Many of us believed that a re-design of Old Town Goleta
would be an ideal
location to practice some of the precepts of
True Urbanism, or Smart
Planning, that could aid in the design
for a new city. These were labels
attached to what is now a
worldwide movement.
Flooding was also a major concern, despite periodic
droughts. Santa
Barbara and the South Coast had suffered
several devastating floods during
the 1990s that ended a prior
8-year drought.
The flood that broke the drought was called the March
Miracle: in March
1991, 23 inches of rain fell, even flooding the
Santa Barbara Municipal
Airport and closing it for several days.
A second flood in 1995 caused another flooding of Old
Town Goleta’s main
street.
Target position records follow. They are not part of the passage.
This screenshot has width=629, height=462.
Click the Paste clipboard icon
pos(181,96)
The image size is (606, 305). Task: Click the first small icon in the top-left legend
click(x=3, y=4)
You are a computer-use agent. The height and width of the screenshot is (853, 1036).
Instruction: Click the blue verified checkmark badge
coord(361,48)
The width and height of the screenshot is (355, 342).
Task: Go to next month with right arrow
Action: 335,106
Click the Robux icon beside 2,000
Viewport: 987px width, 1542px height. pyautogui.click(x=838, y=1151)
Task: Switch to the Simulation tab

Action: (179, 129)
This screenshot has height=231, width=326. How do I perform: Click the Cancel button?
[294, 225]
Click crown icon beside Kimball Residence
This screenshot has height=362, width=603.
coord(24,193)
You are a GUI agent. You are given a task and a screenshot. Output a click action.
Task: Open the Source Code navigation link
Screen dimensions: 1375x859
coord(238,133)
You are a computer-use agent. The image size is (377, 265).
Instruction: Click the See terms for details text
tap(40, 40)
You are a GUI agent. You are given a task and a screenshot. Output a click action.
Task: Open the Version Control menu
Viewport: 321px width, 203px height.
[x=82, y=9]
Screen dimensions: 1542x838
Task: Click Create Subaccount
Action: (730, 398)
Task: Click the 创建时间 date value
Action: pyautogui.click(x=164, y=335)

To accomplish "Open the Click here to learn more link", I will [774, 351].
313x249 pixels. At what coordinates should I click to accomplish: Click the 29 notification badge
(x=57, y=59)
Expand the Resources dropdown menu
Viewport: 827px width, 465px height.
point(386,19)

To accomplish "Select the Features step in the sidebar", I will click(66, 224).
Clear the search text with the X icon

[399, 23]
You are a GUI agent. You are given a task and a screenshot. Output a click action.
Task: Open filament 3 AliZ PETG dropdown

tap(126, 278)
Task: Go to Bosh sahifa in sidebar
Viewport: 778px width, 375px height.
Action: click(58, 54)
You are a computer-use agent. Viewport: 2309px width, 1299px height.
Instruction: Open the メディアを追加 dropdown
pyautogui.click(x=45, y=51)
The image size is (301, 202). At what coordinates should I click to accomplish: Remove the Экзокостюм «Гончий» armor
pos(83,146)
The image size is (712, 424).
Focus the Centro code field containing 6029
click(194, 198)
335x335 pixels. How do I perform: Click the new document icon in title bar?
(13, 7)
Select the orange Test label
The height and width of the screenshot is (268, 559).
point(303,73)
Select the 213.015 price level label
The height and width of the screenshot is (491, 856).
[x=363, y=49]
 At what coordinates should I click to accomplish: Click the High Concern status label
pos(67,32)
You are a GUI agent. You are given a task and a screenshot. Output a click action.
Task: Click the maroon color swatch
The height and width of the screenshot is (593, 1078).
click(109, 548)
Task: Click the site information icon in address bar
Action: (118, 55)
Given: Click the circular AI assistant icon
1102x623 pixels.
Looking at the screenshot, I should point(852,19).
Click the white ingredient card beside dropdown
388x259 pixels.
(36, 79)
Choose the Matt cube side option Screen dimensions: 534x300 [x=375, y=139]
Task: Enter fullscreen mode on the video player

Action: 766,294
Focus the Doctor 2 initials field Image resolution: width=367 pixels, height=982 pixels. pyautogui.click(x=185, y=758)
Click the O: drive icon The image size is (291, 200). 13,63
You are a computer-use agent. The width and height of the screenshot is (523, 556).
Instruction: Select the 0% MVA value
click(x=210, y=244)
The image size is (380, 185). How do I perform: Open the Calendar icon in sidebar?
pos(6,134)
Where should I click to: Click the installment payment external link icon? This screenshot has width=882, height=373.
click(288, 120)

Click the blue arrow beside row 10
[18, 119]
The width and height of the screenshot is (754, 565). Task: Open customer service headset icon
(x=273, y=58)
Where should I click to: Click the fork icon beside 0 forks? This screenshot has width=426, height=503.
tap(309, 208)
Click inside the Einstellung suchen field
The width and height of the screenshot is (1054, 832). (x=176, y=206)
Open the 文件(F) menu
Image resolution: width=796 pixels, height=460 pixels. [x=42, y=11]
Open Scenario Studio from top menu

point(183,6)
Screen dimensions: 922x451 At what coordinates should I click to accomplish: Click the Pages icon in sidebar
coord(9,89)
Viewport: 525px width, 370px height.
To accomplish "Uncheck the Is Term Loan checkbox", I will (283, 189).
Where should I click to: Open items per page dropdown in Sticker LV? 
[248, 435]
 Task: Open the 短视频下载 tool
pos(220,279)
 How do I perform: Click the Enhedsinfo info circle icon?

A three-foot deep stream of water from a
torrential rainfall
overflowed San Jose creek at one end of Old
Town’s boundaries adjacent to a
Nissan car dealer’s lot.
More than 40 cars parked in the lot were swamped with several thrown into a culvert that diverted the flood waters onto Old Town’s main street.
A climate scientist later said that the creek
would no longer be adequate
for containing flooding because
the hard paved streets and roof surfaces in
the surrounding
neighborhoods had replaced the soil that had absorbed
excess
rainfall.
Now the creek carried almost all of the rain’s runoff.
Hence flood control
improvements, such as an enlarged
creek bed to carry the increased runoff,
were required in the
CEQA report as the first step in any redevelopment
effort.
The droughts and consequential flooding also made everyone
aware of the
limited water supplies in California, as well as the
potentially devastating
drought/flood cycle. In fact, California’s
latest six-year drought ended (in
2017) with the greatest rainfall totals for Northern California since the 1880s.